En San Vicente de la Barquera nos despedimos, nos damos los besos de rigor; ellas marchan al Alsa y yo me dirijo a la ciudad vieja a buscar el albergue.


¿Tú sabes cocinar?, me pregunta Gerard, el hospitalero. No, no, por favor. No tengo ni idea. Le veo tan despistado a este italiano metido provisionalmente a hospitalero, diciendo saber muchos idiomas pero desconociéndolos todos; se entiende malamente con todos los peregrinos que entran, bastantes, y ya estoy temiendo que me coja por bandolera y me haga hacer de interprete, de cocinero, de informático, de cualquier cosa. Y oigo en la cocina a alguno que ya va a hacerse la cena; Gerard escurre el bulto y trata de cargarle el muerto de la cocina a cualquier peregrino que se preste a ello. Al poco rato siento un fuerte olor a plástico quemado; me voy a la cocina, a la olla exprés se le están quemando las asas, pero él no se entera, no pasa nada, dice. Tienen que transcurrir diez minutos para que venga corriendo asustado a apagar el fuego. Le veo abrir de par en par todas las ventanas del albergue para ventilar el pestazo que ha quedado. Luego se me acerca y apesadumbrado me dice que si le voy a echar una mano, que son nueve peregrinos a la cena. Y le ayudo a poner la mesa, a traer sillas. Y luego me pide que le ponga música en el ordenador, quiere una música específica: Jean Micheal Jarre y su LP Oxigene, Vangelis, Robert Cray, Enigma. Cada vez que se termina un disco me llama para que le ponga el siguiente en el Youtube. Lavar la ropa y secarla cuesta ocho euros, pero se acerca a mí y me dice que yo gratis, que no me preocupe, e insiste; empieza a necesitar a un ayudante de una manera apremiante.

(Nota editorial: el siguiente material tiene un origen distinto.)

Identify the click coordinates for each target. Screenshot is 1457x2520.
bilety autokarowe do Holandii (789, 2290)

Entra Sonia. Sonia y Luis regentan este lugar. Su salón es una exposición fotográfica de encuentros con peregrinos de todo el mundo. Sonia enseguida me dice que si voy hacia Irún no puedo dejar de ver a Ernesto, de Huelmes, y me enseña una foto en la que aparecen su marido Luis y Ernesto. Esta pareja parece dedicar una parte importante de su vida a los peregrinos que transitan por el Camino Norte. Hoy seremos nueve peregrinos a la mesa: alemanes, ingleses y españoles, unos a pie y otros en bici.